In October 2021, Georgian Prime Minister Irakli Garibashvili said that a former official of the United National Movement (UNM) and former Defense Minister David Kezerashvili was allegedly behind the scam call centers. According to the head of government, Kezerashvili, who previously "had call centers in Ukraine," organized a criminal investment network operating as call centers.

Despite the fact that the organization's scam was exposed by a number of influential world media, Ukraine has not taken any significant actions against scam call centers run by the Milton Group.

In December 2024, the FSB of Russia announced the detention of 11 leaders and employees of the Milton Group.

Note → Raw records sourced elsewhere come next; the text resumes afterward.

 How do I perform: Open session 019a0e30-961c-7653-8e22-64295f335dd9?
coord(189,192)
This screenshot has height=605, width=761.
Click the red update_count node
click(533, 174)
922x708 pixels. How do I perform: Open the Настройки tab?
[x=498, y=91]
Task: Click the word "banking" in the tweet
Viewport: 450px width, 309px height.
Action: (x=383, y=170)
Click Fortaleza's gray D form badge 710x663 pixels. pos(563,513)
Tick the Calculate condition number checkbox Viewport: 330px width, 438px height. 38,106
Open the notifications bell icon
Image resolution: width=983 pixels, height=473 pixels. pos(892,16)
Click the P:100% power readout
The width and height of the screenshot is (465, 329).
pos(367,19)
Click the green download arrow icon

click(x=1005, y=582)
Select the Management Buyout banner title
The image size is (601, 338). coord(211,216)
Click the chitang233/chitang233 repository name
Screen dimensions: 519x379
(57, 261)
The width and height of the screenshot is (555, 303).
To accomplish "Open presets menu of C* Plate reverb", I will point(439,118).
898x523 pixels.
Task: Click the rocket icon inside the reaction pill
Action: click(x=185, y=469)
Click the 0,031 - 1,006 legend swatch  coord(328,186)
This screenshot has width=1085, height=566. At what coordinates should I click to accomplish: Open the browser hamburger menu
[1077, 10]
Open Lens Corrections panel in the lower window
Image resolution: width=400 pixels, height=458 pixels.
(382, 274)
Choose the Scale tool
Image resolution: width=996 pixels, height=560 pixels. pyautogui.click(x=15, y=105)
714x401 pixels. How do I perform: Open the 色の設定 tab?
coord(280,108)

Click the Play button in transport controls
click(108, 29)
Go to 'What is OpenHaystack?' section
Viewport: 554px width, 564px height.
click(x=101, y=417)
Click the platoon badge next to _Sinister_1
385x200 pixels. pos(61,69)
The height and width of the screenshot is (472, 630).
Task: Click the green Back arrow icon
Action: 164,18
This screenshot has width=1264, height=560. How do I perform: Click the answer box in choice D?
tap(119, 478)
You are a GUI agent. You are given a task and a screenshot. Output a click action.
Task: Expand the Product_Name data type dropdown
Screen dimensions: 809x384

Among them was a citizen of Israel and Ukraine, who, according to the investigation, held a senior position in the company. Moscow has also put an Israeli and Georgian citizen on the wanted list. According to the FSB, these people not only participated in the group's activities, but also in 2022, on the instructions of the SBU of Ukraine, they sent false warnings about terrorist threats in several regions of Russia.